- EXERCISES TO COMPLETE:
[1] Reproduce the saved data entries listing verbatim, starting with its first line and ending with the line that contains "This screenshot has width=422, height=459.".
[2] Go on with the dated travel diary from the point where it stops.

I wish I’d gone with her to Michigan, like she’d asked, but when she comes back to the city she makes a whole second Thanksgiving meal just for me. We sit in her half-furnished apartment, which I have grown immensely fond of, and she video calls her college friends to have a cocktail-making party. I recognise their names and faces from her stories and social media, from the intervening years.
We go to a bar to watch a football game, that Saturday – Michigan versus Ohio State, “which, I personally don’t care much for football obviously, but it’s very fun to be at like a big busy sports bar, I feel like that’ll be a good classic American experience for you,” she tells me. Even in a city this big, even in the short time I’ve been there, we’ve already had multiple encounters in the street with people Liz recognises from college, or from home. There’s something about running into people you know that really makes it seem like you belong in a place. I’m impressed. But Liz always seems like she belongs, wherever she is. I remember her habit of yelling “Go Blue!” to strangers wearing Michigan insignia – incredibly, improbably, she even found some in Flensburg.
But also, in that bar full of what I presume are relocated Michiganders, I am yelling along happily about a game I had no prior feelings about, looking into the faces of strangers grinning back at me, and so I suppose that they probably think I must belong there too.
29th June 2023, Flensburg
Stani and I sit in the kitchen of the building I used to work in, making coffee.
> Wow I am impressed. I was very sure going there would be the last thing you would do during your stay,
texts Katharina. But this building just feels familiar. It just feels like a known space. I celebrated several birthdays here, had movie nights and treasure hunts and and emotional breakdowns and wrote a lot of music and danced around the empty halls. It always felt like a space that was, in some strange and shared and semi-public way, mine.
“What would you think about going to Australia early next year?” I ask him. We’ve been planning this for years now. I find it hard, going back to Australia – I feel disoriented within myself, a precarious present-self slamming into a host of past-selves. It’s easier when I get to show friends around, when I can borrow them as anchors to the life I live now. I really want to show Stani around – I’ve seen every city or town he’s ever lived in, but I haven’t had the chance to show him any of my history yet. I’m excited to find out how it will look different, when I see it through his eyes, what new geography we’ll uncover.
“Yes! Yes yes yes,” he says, and immediately we start researching travel options. We both badly want to take the four-day-long train journey from Perth to Sydney, but it is eye-wateringly expensive. It might be worth it, though.
2nd December 2021, The Bronx
There is a phenomenal, elaborate model train display made largely out of plants and housed in the greenhouses at the Botanical Gardens, which is such an irresistible combination of things that I feel I am dragged by my very soul towards the Bronx, rather than simply boarding the 5 train heading north.

- Saved data entries:

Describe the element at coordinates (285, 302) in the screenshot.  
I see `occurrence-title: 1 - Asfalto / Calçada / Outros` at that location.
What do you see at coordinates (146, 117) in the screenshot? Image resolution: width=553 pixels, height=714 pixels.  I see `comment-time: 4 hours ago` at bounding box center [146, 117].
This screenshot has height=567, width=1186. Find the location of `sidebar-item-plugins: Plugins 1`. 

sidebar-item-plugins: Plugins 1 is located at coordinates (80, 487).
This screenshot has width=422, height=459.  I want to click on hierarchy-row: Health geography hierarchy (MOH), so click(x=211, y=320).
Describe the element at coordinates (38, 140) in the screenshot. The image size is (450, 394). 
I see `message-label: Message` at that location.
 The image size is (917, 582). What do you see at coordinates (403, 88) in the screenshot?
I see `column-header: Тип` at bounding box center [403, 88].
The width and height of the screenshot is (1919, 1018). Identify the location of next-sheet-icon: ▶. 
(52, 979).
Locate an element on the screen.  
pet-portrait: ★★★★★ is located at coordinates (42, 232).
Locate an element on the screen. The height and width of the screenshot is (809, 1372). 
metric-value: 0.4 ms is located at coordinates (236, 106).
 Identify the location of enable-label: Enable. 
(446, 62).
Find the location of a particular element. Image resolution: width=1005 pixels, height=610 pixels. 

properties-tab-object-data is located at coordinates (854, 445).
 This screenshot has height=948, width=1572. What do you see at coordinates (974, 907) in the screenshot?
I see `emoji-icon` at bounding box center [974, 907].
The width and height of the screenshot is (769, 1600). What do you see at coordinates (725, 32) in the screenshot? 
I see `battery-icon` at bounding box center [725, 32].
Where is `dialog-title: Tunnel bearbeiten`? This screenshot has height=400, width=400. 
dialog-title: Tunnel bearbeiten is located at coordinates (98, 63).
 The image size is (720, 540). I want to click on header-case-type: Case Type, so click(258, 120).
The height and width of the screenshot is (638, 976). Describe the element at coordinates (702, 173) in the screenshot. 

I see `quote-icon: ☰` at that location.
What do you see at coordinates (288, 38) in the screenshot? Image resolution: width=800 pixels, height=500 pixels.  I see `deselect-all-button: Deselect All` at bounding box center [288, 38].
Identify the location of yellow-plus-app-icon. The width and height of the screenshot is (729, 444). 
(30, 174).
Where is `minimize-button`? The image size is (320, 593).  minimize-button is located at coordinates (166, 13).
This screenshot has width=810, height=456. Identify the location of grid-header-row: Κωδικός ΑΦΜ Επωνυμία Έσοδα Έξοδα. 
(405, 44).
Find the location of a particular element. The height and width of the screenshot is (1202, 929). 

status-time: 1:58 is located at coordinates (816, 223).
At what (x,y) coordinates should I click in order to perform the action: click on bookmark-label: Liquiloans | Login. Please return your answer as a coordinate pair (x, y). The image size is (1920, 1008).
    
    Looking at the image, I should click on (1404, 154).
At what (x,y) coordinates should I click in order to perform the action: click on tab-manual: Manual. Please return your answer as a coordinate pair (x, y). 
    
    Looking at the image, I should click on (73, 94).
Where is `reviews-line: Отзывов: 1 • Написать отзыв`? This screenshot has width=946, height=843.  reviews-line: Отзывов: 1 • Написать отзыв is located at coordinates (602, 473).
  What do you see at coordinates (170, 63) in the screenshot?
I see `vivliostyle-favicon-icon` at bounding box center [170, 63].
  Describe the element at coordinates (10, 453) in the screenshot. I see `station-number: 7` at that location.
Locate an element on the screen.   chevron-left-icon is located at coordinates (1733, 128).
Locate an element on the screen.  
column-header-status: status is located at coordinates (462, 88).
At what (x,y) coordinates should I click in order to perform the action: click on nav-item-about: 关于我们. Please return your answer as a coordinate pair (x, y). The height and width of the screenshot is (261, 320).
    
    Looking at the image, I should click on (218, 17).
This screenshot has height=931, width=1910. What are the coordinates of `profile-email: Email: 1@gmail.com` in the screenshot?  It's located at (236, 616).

- WRITTEN RESPONSES:
[1]
Describe the element at coordinates (285, 302) in the screenshot.  
I see `occurrence-title: 1 - Asfalto / Calçada / Outros` at that location.
What do you see at coordinates (146, 117) in the screenshot? Image resolution: width=553 pixels, height=714 pixels.  I see `comment-time: 4 hours ago` at bounding box center [146, 117].
This screenshot has height=567, width=1186. Find the location of `sidebar-item-plugins: Plugins 1`. 

sidebar-item-plugins: Plugins 1 is located at coordinates (80, 487).
This screenshot has width=422, height=459.  I want to click on hierarchy-row: Health geography hierarchy (MOH), so click(x=211, y=320).

[2]
Filled with the delight that has poured through my eyes and camera lens for the last few hours, after walking around and around the glass halls, I sit in the Pine Tree Café near the Gardens’ entrance and read a book.
A couple approaches my table, a man and a woman. She asks if they can join me – the café is filling up.
“Please, yes,” I say, drawing out a chair next to me.
They tell me their names are Delia and Felix. Their accents are soft, curved-edged, and I ask where they’re from.
“Cuba, we were born in Cuba, but we’ve been here fifty years,” they say, replying together, supplying words for one another.
Delia used to work in Manhattan, in insurance. There’s a pause after she tells me that, as I wait to see if there’s more information. She waves her hand and shrugs. “I’ve forgotten everything about it.”
They’ve since moved to New Jersey. “We live right on the Hudson River, so I can see the city – but now I never go in. Except to see shows,” says Delia, and her eyes light up. Felix smiles, watching her. “You should go to Radio City to see the Rockettes before you go,” Delia tells me. I won’t have time.
She wonders about my accent – she says I don’t sound Australian. I tell her I’ve been gone too long. I tell them how I used to get mistaken as a Dane in Flensburg when I spoke German. I tell them about Flensburg, and how I miss it.
Felix says, “It’s good to be able to go around the world and meet so many people. It’s good you make friends like that.”
“You’re nice to talk to,” Delia adds.
I tell them how I didn’t think I’d feel this way about New York, and yet somehow it got to me.
“We don’t like the city anymore,” they say.
“Do you like New Jersey?” I ask.
“We’re used to it,” Delia says, resigned, as Felix smiles ruefully and nods.
30th June 2023, Flensburg
I’d thought that when I came back to Flensburg, I’d do the same thing as I planned with Australia – bring someone with me, an anchor from my Berlin life, to help steady me. I thought I’d show them around, retrace the map onto new paper. Maybe one day I still will.
Maj-Britt is there, that last morning, so I do get to talk to her, leaning against the radiator by the window as I always did. It’s been three long, long years since I’ve seen her. I still steal a few pens.
Before I leave, I head down into The Dungeon, the affectionately-named office I used to share with Aziz and Sonja. She doesn’t work there anymore, but he does, and his desk still looks the same, the wall next to it still covered in the same decorations we all put up five years ago.
As I round the stairs, my hand swings out to grab the bannister, a movement so practiced it feels like dancing. Thud-thud, thud-thud, thud-thud, thud, letting gravity do the work. Aziz looks up from his computer as I enter the room.
“My body still knows the exact shape of that staircase,” I tell him. “It’s all still in there.”
Hey there friends. Well I’m back in Berlin, and I almost immediately sprained my ankle, which I guess has been helpful for giving me time to write (just kidding, I spent the first days of my recuperation doing truly anything but writing). No links in this issue! First issue with no links! I never really know how helpful it is to have links, whether people ever click through to get the extra information or context. Substack has stats for all of that of course, and if I trust those, then something like one to six people ever click a single link in any given issue. Anyway no links! But still pictures, because I like having the pictures in there. What do you like? How are things going? How do you feel about going back to past homes?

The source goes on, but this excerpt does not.